- **Instructions for the task**
Report the number of lines in these entries that contain "Image". Write only the number.

______

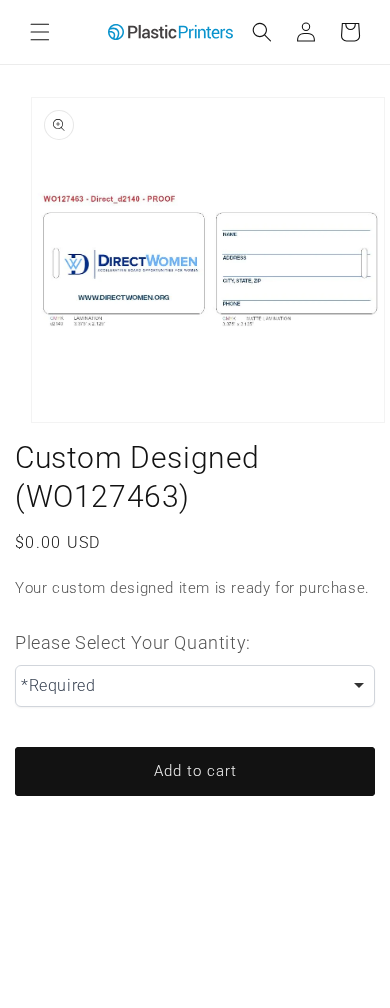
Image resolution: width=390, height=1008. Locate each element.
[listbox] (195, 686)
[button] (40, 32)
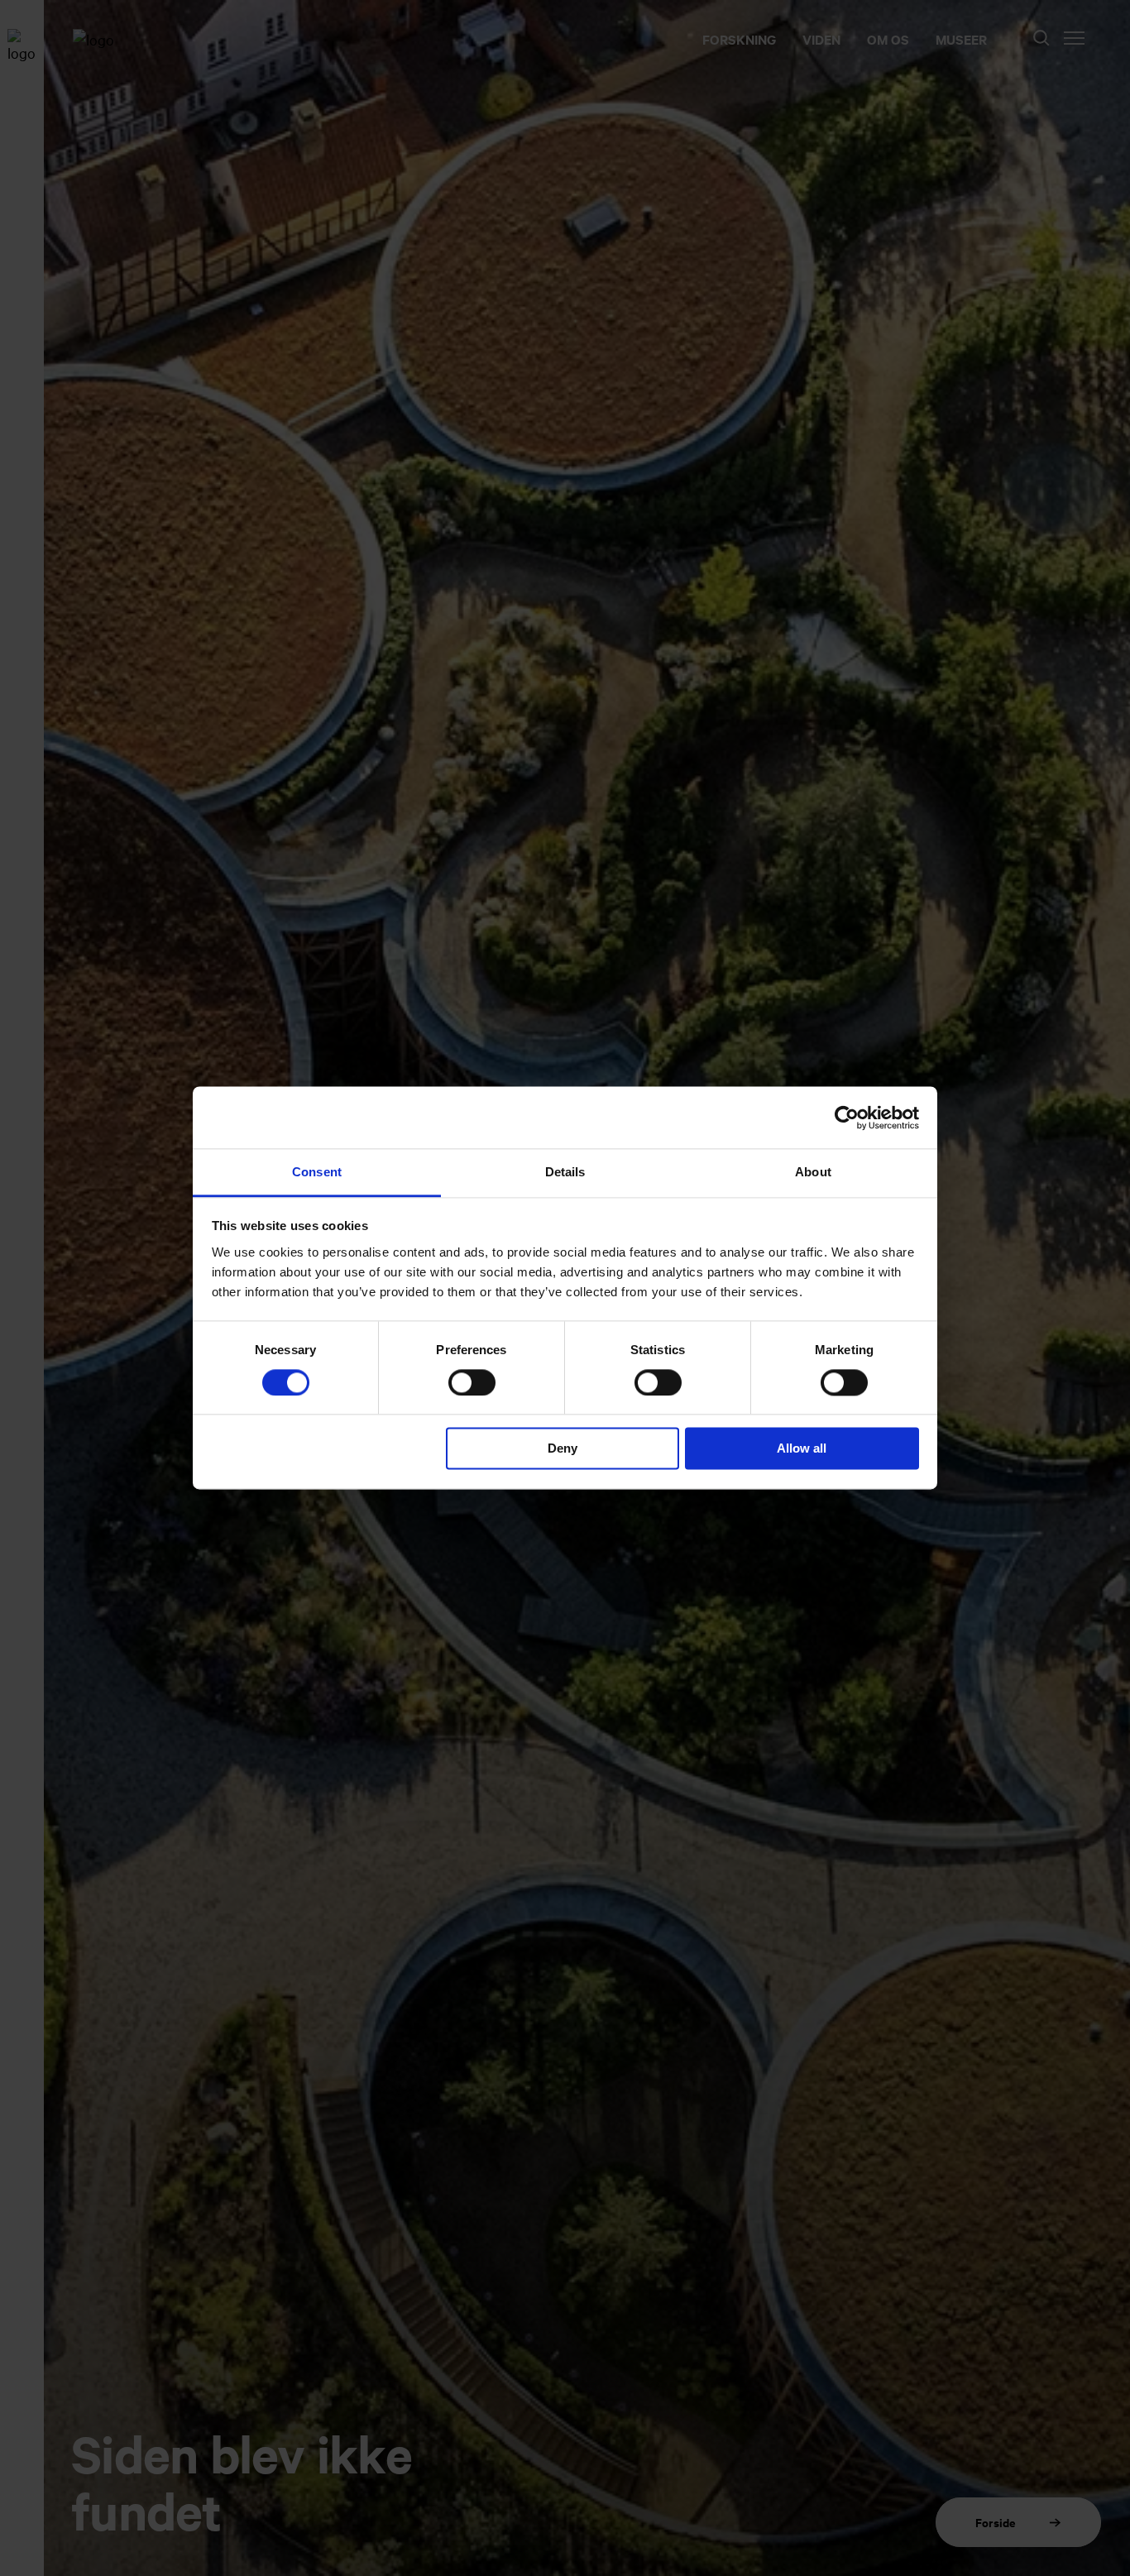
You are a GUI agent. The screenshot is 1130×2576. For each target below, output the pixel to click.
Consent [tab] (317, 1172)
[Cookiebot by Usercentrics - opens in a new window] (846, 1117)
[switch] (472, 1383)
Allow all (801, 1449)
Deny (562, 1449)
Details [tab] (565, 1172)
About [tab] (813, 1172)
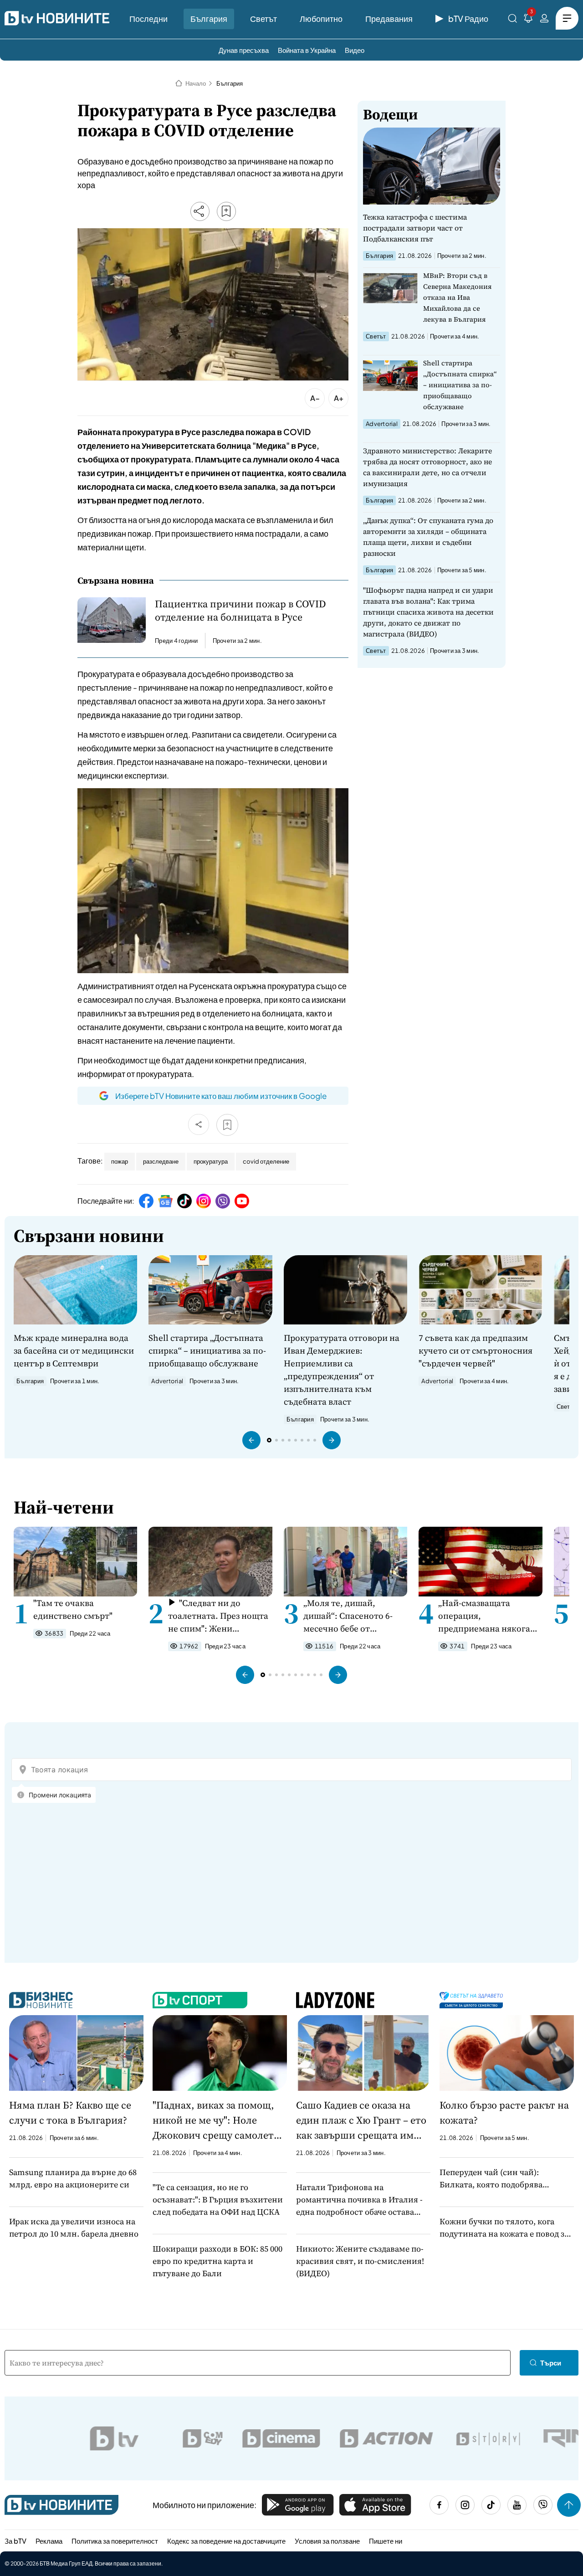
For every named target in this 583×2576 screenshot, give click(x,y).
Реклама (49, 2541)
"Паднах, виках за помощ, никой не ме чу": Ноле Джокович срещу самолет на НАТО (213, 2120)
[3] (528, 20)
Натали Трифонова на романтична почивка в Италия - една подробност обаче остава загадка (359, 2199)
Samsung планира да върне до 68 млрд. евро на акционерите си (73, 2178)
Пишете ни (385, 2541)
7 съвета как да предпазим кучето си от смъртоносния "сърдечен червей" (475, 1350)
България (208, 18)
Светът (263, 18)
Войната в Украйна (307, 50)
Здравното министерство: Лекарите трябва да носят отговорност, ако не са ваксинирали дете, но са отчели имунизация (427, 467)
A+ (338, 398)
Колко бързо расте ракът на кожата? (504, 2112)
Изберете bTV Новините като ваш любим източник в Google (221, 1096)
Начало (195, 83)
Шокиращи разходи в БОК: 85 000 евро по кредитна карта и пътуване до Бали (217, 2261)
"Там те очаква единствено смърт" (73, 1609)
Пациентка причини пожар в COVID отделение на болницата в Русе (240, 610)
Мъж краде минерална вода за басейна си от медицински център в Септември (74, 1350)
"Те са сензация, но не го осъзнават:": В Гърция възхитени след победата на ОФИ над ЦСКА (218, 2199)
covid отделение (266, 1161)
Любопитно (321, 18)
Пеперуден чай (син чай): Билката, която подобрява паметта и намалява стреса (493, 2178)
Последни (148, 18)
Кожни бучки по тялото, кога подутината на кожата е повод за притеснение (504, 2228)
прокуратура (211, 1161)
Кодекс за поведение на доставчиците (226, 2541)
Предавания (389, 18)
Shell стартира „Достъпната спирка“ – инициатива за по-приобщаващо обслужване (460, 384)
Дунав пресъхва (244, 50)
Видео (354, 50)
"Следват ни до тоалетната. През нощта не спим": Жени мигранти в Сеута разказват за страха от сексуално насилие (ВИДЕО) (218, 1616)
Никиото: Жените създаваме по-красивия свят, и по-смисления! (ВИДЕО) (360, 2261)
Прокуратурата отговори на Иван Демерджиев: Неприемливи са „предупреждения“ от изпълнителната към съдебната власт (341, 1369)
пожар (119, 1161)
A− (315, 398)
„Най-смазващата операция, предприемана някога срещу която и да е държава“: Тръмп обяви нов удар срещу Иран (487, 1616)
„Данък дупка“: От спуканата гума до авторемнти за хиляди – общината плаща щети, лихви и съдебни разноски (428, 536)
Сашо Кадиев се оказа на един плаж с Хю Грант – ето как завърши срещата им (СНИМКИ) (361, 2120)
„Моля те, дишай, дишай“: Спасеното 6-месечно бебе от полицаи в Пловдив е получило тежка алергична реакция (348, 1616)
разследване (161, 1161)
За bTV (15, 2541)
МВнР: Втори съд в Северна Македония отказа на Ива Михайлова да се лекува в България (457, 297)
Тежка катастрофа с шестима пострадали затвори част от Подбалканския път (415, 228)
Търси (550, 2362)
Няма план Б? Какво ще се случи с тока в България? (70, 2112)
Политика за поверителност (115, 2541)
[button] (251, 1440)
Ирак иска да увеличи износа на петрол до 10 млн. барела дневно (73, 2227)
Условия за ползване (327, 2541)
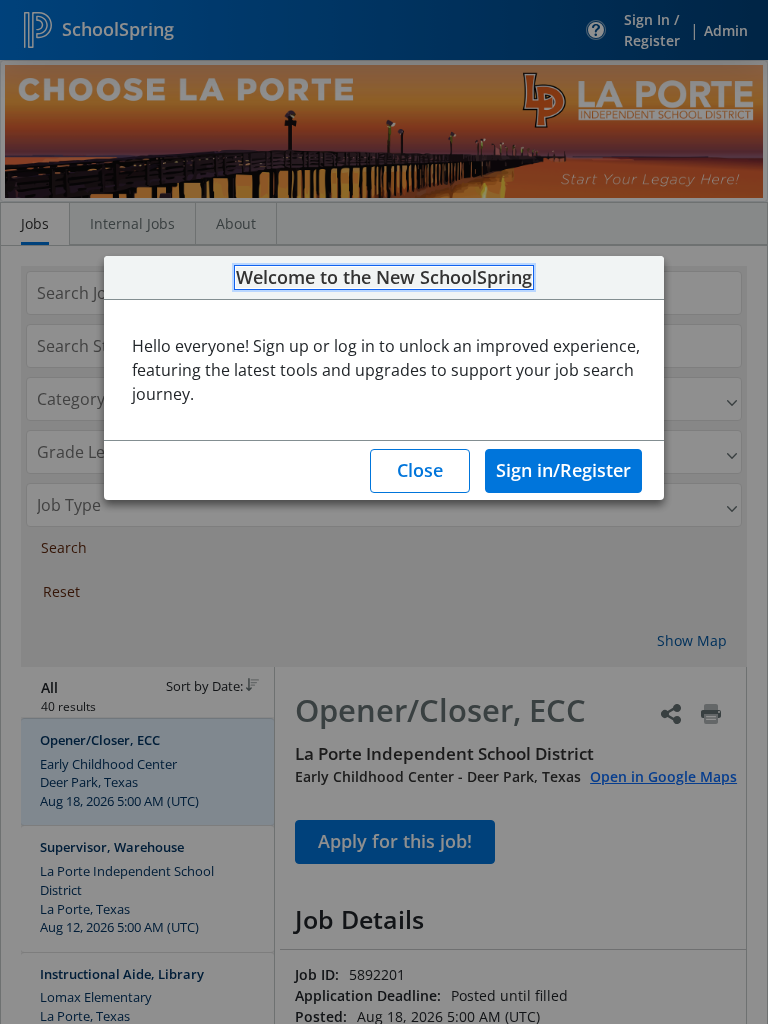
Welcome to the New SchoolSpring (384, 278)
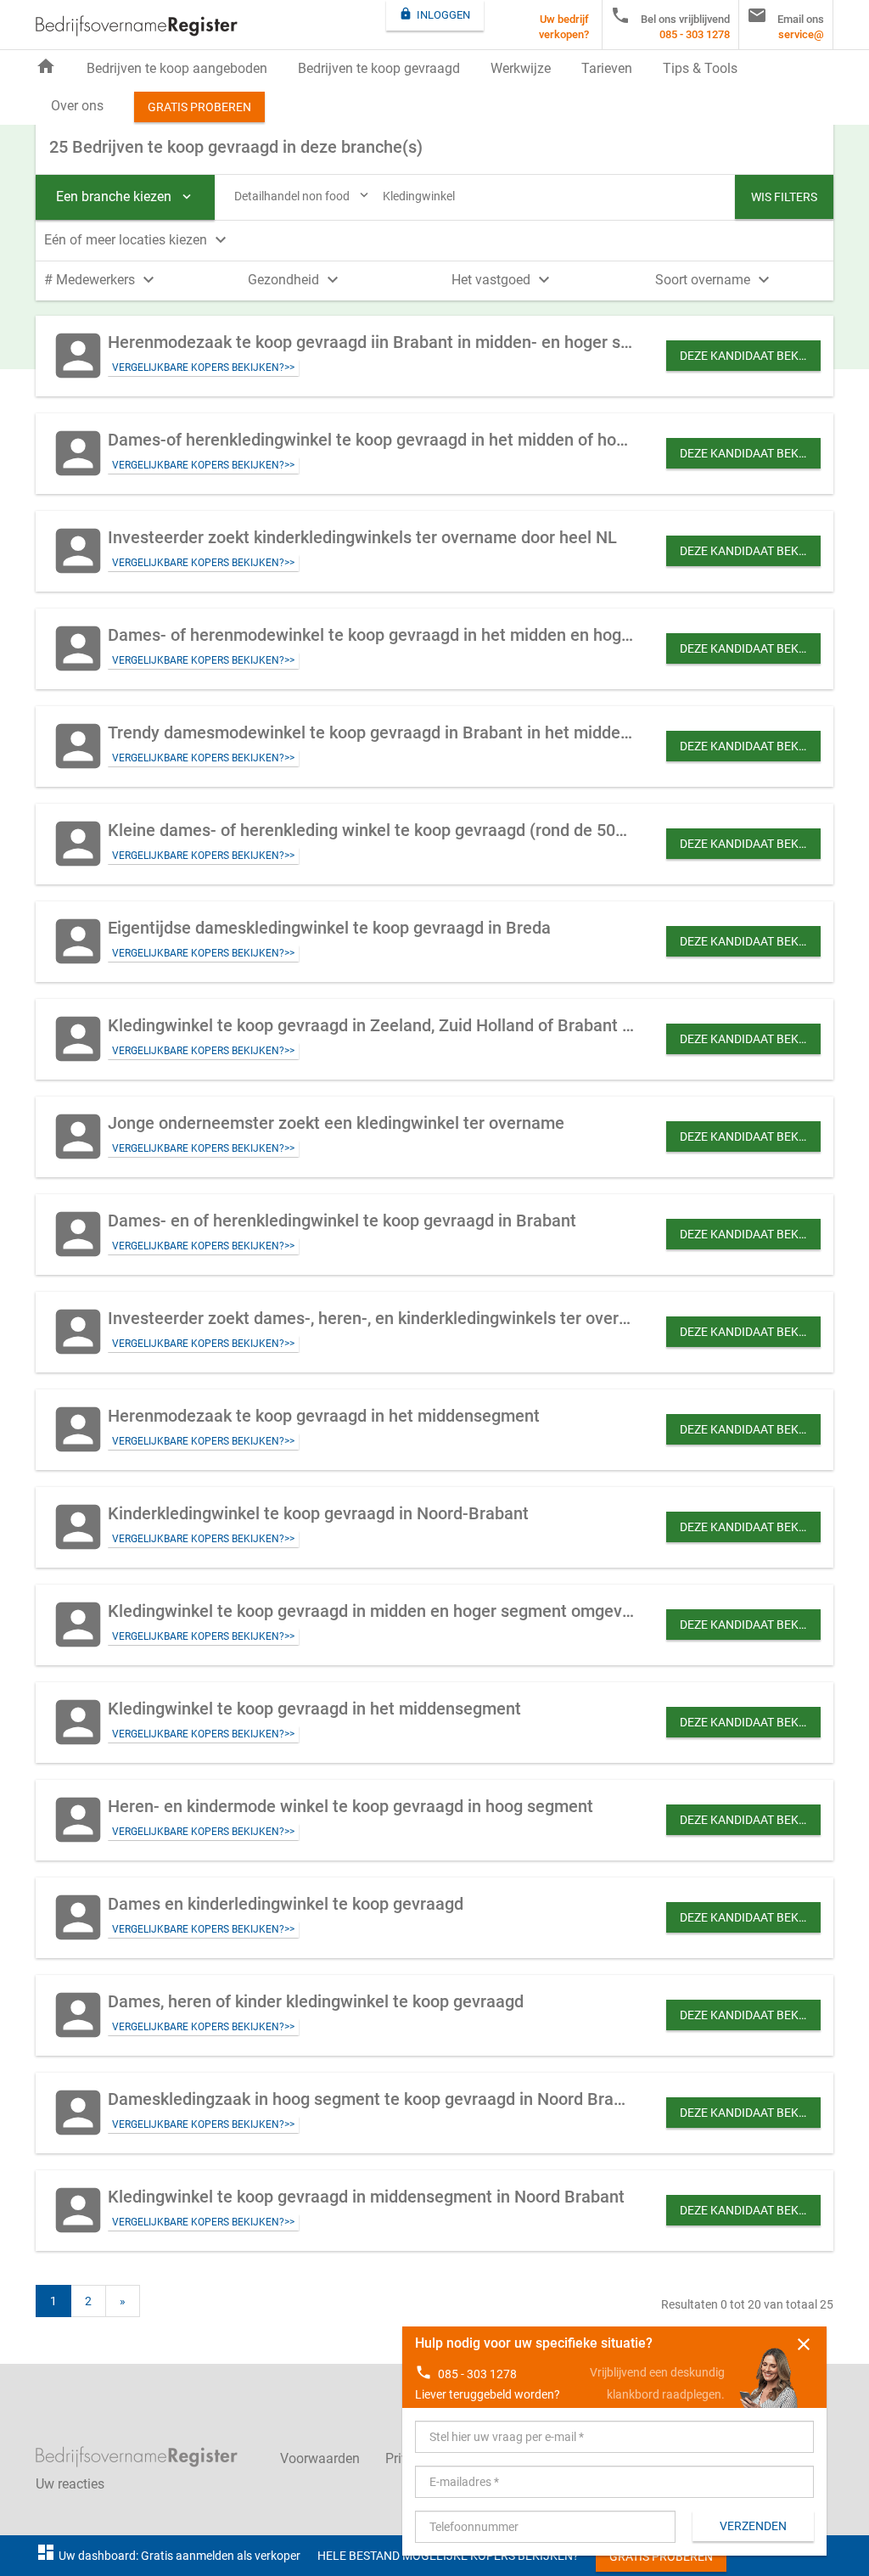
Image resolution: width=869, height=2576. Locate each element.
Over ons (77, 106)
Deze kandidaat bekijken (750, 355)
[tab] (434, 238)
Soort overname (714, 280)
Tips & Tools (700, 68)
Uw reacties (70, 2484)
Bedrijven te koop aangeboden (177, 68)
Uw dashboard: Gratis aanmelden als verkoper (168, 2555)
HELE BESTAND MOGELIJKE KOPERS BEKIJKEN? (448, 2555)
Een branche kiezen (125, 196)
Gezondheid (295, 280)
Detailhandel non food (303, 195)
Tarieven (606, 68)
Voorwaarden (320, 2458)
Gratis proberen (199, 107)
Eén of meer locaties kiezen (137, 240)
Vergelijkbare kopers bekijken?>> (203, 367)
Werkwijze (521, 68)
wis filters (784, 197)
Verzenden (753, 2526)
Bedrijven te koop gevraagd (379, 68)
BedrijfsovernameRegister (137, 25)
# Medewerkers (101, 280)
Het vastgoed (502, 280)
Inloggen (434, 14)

______

- **Response**
2